Kitchen Safety & Fire Certification (K3 Dapur)

K3 Dapur merujuk pada standar Keselamatan dan Kesehatan Kerja yang spesifik diterapkan di area produksi makanan guna mencegah kecelakaan kerja seperti luka bakar, luka sayat, dan kebakaran. Merujuk pada UU Nomor 1 Tahun 1970 tentang Keselamatan Kerja, pengelola dapur wajib menyediakan lingkungan kerja yang aman bagi personilnya. Sertifikasi K3 bagi supervisor dapur mencakup kemampuan penanganan tabung gas, penggunaan APAR (Alat Pemadam Api Ringan), serta manajemen evakuasi darurat di area kerja yang panas dan licin.
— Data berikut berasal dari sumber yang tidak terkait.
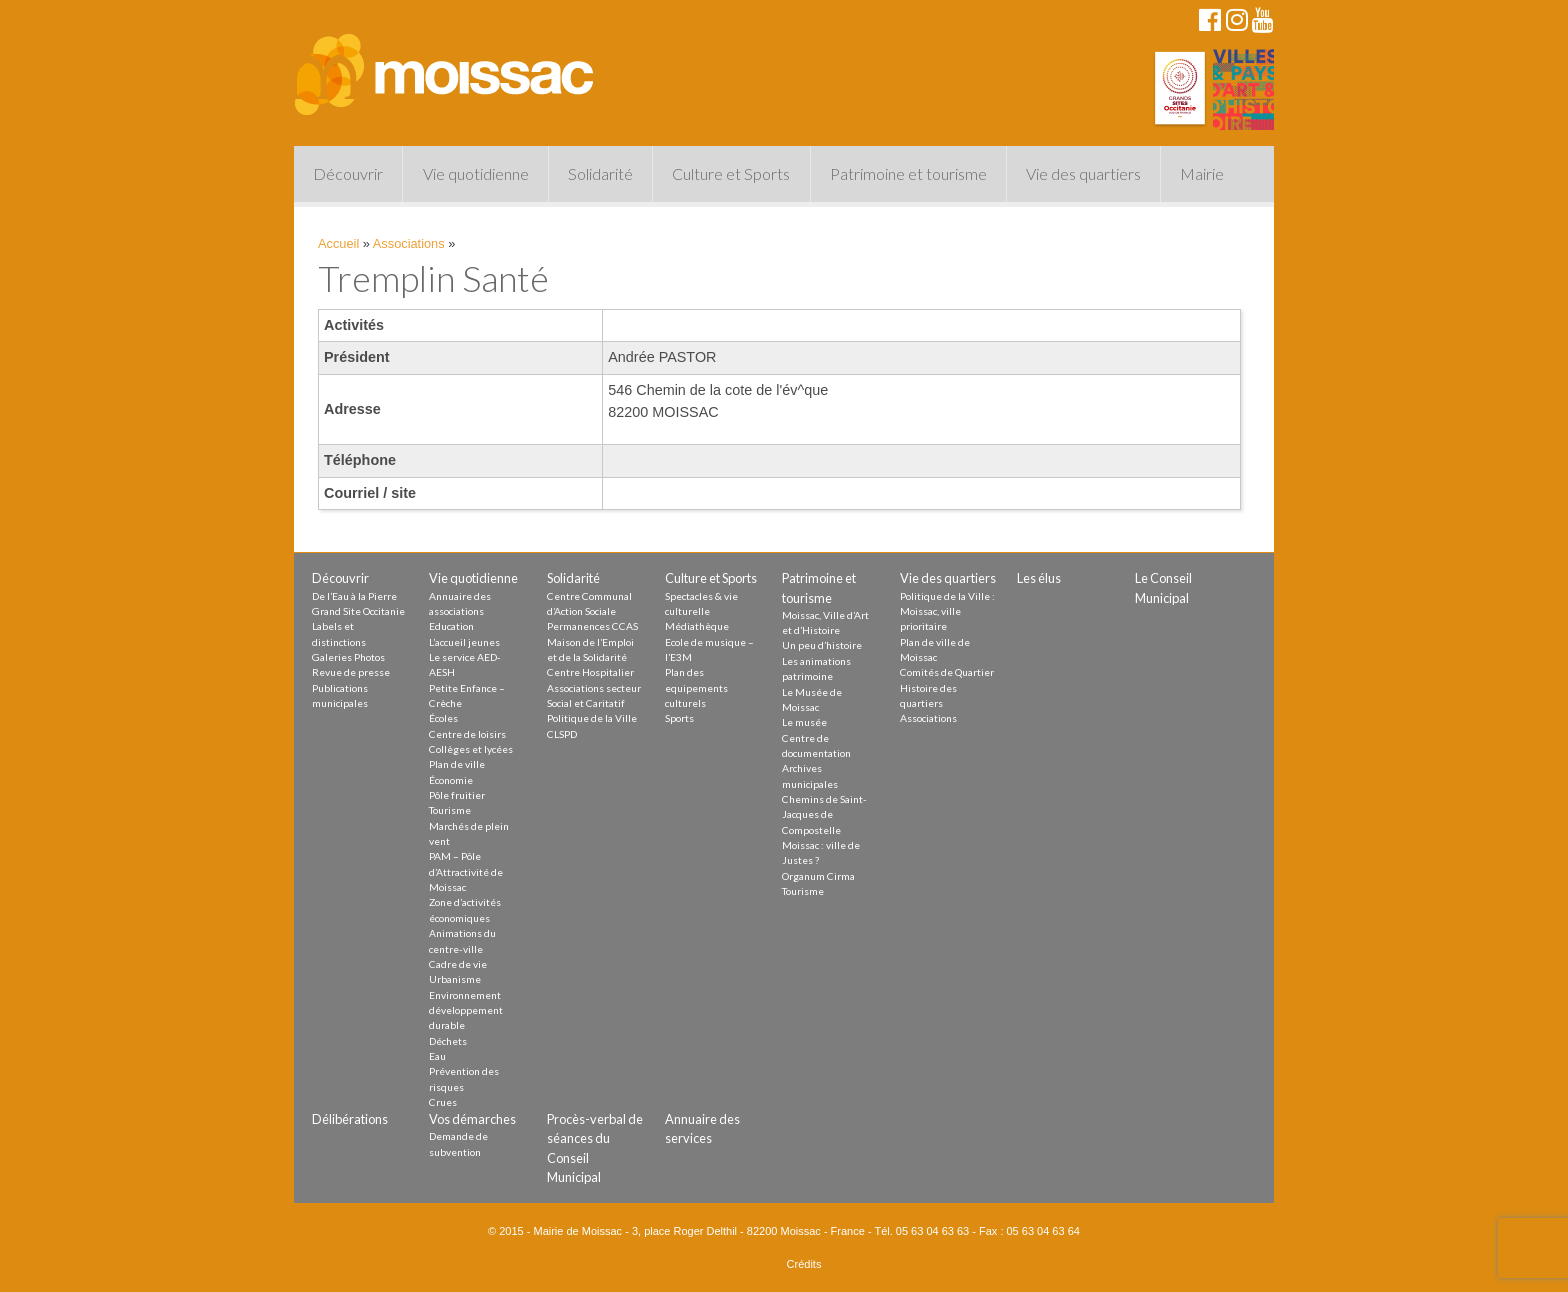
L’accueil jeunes (464, 642)
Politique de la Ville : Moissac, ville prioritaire (947, 611)
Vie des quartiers (1083, 173)
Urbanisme (455, 979)
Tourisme (450, 810)
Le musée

Dalam operasional dapur masal untuk program MBG, risiko kecelakaan kerja meningkat seiring dengan tingginya volume produksi. Praktisi lapangan wajib memastikan penggunaan alas kaki anti-slip (safety shoes) dan ventilasi yang memadai sesuai standar Ketenagakerjaan. Konsultan K3 sering menekankan bahwa staf dapur yang tersertifikasi keselamatan kerja mampu mengurangi angka absensi akibat cedera, yang pada gilirannya menjaga stabilitas produksi makanan. Dokumentasi pelatihan K3 dapur juga merupakan lampiran wajib dalam audit sistem manajemen SMK3 bagi perusahaan jasa boga yang ingin mencapai standar operasional profesional.